> THE TASK
Reproduce the text of every item below word for word, omitting the pictures.

> WORKING DATA

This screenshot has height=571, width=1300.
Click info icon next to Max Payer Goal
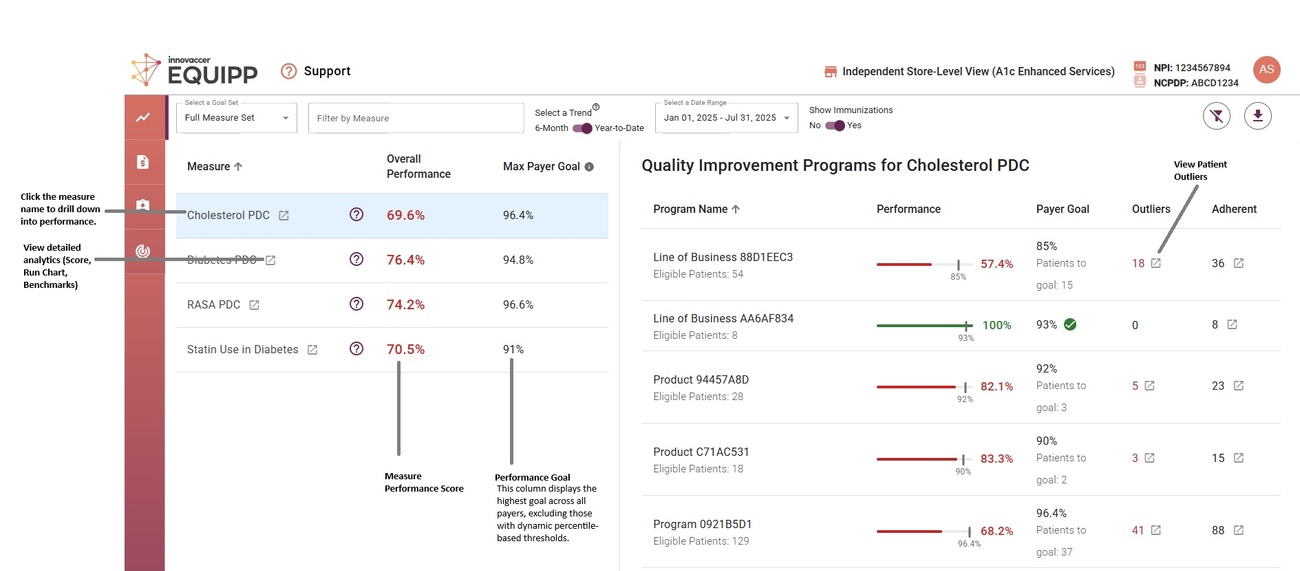[x=589, y=167]
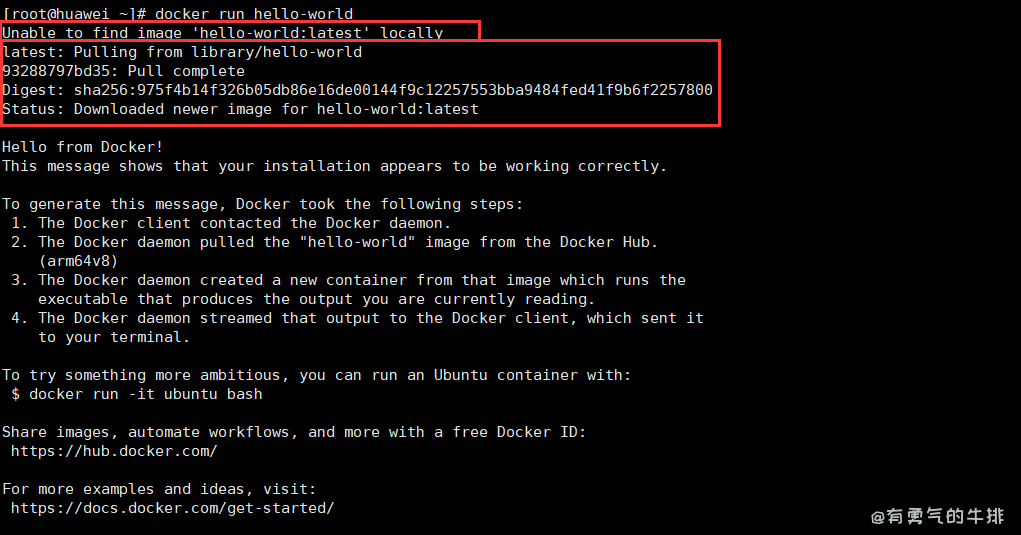The width and height of the screenshot is (1021, 535).
Task: Click the watermark text in the bottom-right corner
Action: pyautogui.click(x=936, y=516)
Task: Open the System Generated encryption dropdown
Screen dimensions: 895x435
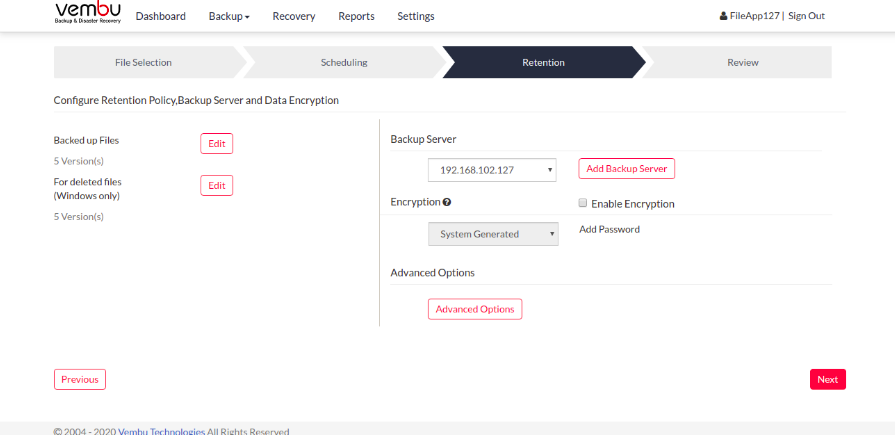Action: [x=493, y=234]
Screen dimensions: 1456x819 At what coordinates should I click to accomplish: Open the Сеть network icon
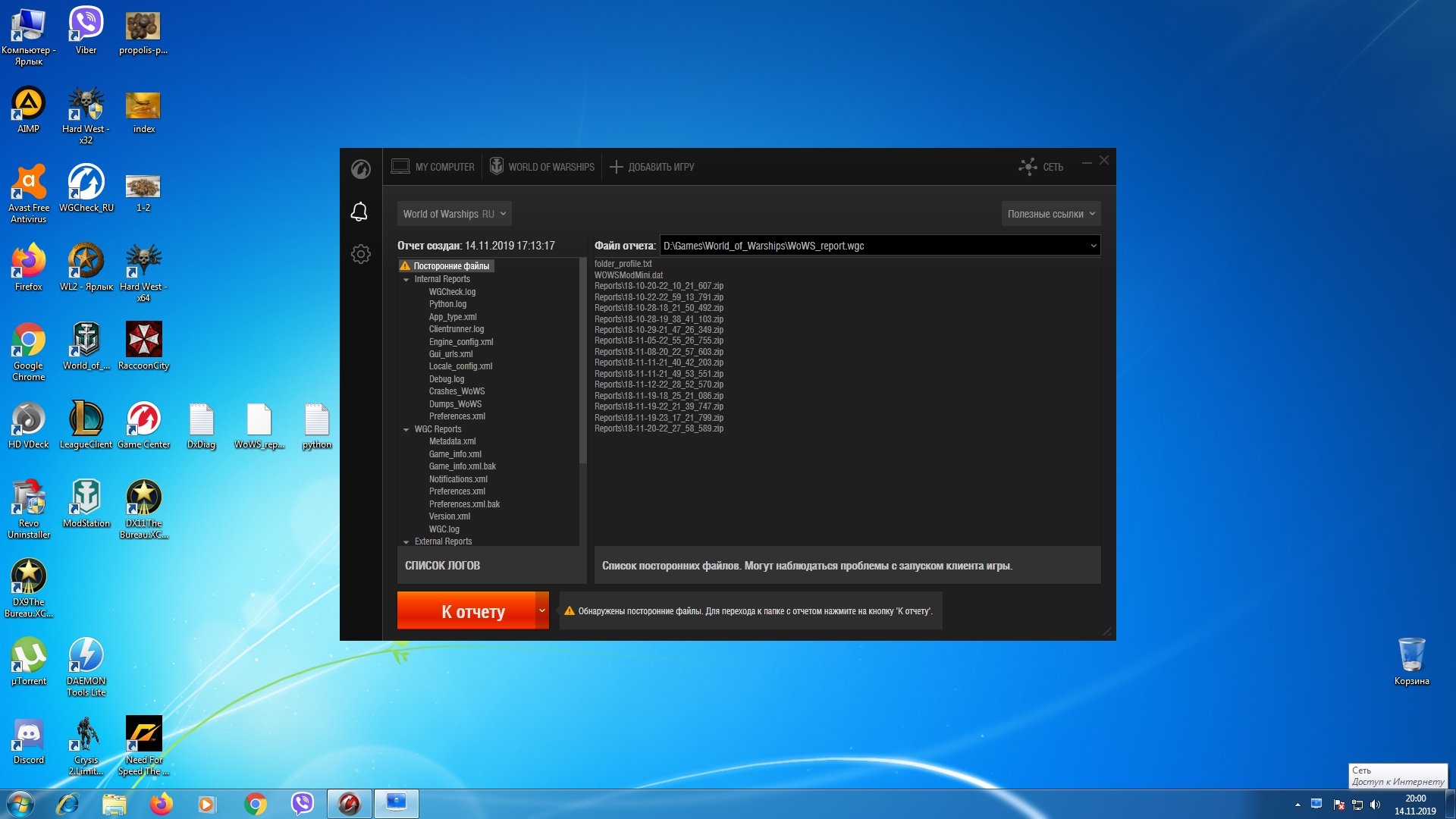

> WRITTEN SOLUTION
This screenshot has height=571, width=1300.
Click info icon next to Max Payer Goal
[x=589, y=167]
The width and height of the screenshot is (1021, 535).
Task: Click the watermark text in the bottom-right corner
Action: pyautogui.click(x=936, y=516)
Task: Open the System Generated encryption dropdown
Screen dimensions: 895x435
Action: [x=493, y=234]
Screen dimensions: 1456x819 At what coordinates should I click to accomplish: Open the Сеть network icon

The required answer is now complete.